Но кому дано заглушить гром, или остановить ветер, или зарыть в землю вместе с прахом воина народную молву?
Пронеслась она от Прохладной — до Ейска и до Майкопа, до Темрюка и до Тамани, весть о той лютой казачьей потехе в степи, и, как пророчество, стали известны в народе предсмертные слова Мазая:
«И моя отсеченная рука ляжет на весы правды. Атаманы-горынычи, поберегитесь!»
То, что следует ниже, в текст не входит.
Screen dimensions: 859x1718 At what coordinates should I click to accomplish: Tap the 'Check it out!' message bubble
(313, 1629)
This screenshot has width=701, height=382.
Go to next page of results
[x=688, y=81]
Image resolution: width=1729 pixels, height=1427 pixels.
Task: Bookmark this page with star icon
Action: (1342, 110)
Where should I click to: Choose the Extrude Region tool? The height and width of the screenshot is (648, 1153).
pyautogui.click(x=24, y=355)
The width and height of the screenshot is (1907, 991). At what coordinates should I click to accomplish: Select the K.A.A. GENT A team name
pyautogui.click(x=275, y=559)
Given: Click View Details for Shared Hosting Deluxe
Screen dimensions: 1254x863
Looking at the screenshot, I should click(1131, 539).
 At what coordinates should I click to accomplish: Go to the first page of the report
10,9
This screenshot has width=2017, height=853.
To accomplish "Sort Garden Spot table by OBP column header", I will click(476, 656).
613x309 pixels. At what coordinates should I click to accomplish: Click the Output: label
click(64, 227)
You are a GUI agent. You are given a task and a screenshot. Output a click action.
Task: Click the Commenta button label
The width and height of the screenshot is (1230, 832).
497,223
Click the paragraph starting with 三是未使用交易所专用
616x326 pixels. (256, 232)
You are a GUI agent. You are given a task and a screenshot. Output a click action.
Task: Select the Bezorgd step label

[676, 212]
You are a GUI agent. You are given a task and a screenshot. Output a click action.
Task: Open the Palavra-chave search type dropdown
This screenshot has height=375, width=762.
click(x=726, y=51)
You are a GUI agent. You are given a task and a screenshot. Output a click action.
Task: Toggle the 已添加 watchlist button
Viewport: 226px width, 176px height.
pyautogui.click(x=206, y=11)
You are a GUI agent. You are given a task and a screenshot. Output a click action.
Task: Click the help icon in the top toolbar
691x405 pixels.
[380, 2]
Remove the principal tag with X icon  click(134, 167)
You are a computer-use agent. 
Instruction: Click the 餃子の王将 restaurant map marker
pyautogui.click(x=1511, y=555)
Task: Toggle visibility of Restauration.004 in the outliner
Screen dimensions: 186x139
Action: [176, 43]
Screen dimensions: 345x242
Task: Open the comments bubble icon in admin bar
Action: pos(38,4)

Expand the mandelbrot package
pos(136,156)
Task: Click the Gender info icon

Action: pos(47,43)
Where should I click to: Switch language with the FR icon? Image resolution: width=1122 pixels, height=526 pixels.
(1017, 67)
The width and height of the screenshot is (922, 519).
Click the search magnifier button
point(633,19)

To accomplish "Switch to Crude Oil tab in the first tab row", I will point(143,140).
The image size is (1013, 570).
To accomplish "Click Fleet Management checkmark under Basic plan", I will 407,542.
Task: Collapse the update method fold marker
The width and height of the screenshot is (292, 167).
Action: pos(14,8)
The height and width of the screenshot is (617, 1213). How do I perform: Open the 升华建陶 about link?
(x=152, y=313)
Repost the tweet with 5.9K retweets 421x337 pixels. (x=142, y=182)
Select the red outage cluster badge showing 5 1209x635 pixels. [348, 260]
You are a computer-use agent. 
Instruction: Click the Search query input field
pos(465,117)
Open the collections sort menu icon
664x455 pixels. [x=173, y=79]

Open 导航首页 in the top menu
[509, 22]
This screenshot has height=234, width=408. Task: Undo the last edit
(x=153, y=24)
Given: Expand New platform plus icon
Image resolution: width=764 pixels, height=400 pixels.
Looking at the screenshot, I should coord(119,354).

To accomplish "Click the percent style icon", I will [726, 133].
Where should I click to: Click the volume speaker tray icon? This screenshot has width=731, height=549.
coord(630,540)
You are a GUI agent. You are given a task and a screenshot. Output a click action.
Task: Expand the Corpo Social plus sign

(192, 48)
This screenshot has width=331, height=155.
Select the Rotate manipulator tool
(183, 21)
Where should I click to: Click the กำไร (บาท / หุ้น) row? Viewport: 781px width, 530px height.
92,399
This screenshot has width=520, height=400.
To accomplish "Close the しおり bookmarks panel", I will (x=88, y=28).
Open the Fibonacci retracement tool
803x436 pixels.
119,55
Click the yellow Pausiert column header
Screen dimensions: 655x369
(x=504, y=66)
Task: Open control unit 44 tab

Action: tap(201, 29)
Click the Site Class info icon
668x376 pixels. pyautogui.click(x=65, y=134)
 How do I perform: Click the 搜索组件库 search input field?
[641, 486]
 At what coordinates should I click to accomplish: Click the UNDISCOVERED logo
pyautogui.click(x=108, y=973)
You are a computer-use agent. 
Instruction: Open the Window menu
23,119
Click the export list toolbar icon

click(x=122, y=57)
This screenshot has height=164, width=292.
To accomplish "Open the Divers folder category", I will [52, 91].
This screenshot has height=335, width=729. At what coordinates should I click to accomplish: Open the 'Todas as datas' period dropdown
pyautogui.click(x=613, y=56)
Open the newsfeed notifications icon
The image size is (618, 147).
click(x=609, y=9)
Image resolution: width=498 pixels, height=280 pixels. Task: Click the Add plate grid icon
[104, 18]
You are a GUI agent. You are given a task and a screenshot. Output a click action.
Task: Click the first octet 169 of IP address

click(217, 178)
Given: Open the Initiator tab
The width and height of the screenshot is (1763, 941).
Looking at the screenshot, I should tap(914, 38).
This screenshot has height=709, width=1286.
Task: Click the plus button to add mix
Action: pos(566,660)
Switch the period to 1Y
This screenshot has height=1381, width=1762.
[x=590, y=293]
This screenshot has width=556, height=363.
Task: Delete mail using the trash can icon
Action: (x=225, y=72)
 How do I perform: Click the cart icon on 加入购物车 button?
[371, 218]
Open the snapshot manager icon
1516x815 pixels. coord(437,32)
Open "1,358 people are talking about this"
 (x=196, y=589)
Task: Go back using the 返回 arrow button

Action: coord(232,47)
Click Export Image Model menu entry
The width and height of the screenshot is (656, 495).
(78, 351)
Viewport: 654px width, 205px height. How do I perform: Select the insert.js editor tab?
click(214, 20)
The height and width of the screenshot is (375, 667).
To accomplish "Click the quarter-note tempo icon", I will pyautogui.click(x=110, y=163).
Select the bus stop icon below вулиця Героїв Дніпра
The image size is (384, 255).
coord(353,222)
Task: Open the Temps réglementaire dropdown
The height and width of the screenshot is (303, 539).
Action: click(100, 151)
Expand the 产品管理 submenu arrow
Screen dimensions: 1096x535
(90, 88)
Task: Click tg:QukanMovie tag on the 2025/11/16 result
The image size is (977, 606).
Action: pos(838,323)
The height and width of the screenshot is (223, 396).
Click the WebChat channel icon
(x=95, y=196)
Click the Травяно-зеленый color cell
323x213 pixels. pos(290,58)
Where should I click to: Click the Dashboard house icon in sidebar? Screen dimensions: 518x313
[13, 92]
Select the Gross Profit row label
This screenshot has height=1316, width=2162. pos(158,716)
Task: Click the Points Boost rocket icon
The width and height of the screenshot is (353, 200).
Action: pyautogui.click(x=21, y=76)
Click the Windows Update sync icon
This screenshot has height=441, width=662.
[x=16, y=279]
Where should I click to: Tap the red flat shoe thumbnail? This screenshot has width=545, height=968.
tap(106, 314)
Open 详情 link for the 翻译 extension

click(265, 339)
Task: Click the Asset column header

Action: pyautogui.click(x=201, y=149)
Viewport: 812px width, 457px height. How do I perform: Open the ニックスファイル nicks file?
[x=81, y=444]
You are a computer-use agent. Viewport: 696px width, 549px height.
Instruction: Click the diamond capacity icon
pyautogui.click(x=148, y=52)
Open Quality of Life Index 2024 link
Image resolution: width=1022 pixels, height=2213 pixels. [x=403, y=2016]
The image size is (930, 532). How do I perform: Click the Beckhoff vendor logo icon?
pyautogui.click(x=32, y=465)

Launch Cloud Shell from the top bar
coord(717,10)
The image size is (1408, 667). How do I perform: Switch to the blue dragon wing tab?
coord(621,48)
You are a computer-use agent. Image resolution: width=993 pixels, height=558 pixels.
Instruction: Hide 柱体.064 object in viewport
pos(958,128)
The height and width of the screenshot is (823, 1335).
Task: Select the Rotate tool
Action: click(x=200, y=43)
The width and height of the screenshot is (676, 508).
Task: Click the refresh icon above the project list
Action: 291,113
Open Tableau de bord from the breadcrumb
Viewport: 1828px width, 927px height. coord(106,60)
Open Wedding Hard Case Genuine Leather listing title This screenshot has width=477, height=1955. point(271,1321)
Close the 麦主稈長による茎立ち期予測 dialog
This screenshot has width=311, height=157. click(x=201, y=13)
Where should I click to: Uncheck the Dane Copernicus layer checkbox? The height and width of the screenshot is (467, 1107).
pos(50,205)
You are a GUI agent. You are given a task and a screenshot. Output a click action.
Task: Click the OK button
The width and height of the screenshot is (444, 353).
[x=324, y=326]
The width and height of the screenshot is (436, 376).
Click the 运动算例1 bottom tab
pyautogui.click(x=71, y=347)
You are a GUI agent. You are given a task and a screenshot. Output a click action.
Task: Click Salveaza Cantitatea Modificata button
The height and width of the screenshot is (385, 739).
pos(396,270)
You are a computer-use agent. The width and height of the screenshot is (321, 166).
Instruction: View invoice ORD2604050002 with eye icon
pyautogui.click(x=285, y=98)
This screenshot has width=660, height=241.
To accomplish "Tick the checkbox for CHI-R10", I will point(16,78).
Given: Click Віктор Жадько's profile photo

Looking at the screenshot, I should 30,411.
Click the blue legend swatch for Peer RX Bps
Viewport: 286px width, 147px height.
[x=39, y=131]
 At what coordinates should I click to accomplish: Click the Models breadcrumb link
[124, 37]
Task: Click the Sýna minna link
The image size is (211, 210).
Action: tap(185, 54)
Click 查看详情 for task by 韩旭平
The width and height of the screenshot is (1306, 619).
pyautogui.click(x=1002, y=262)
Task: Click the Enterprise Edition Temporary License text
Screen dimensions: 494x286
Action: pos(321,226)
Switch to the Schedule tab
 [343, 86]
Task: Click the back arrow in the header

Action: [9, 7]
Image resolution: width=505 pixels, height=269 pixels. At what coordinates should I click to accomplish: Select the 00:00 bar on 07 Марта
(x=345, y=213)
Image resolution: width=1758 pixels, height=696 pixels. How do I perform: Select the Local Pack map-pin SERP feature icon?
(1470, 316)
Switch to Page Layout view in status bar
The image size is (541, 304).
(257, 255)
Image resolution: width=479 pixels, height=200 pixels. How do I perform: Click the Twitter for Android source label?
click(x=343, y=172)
Где-то у плавней Приморско-Ахтырска, на болотной окраине станицы Ольгинской, в старой и ветхой батрацкой хатенке, где ни запаха хлеба, ни света, ни тепла, отыскала наконец та молва горемык, кому она больше других адресовалась, и зарыдал, и рванул на груди косоворотку, и рухнул наземь немощный, седовласый отец Никиты Мазая, и безутешно заплакала молодая солдатская вдова, а самый наименьший в семье работник, пастушок Макар, притих, затаился в уголке и стиснул кулачонки.
В Ольгинской хозяйничали белые. На широком дворе у дома, где недавно размещался станичный Совет, контрразведчики воздвигали виселицу. На свободной площадке, рядом с виселицей установили козлы для экзекуции подозрительных и неблагонадежных. С утра и до вечера сюда волокли со всей округи арестованных мужиков, вольнодумных сельских интеллигентов, беспаспортных бродяг, сирую голытьбу без роду, без племени, занесенную в кубанские просторы невиданной круговертью гражданской войны.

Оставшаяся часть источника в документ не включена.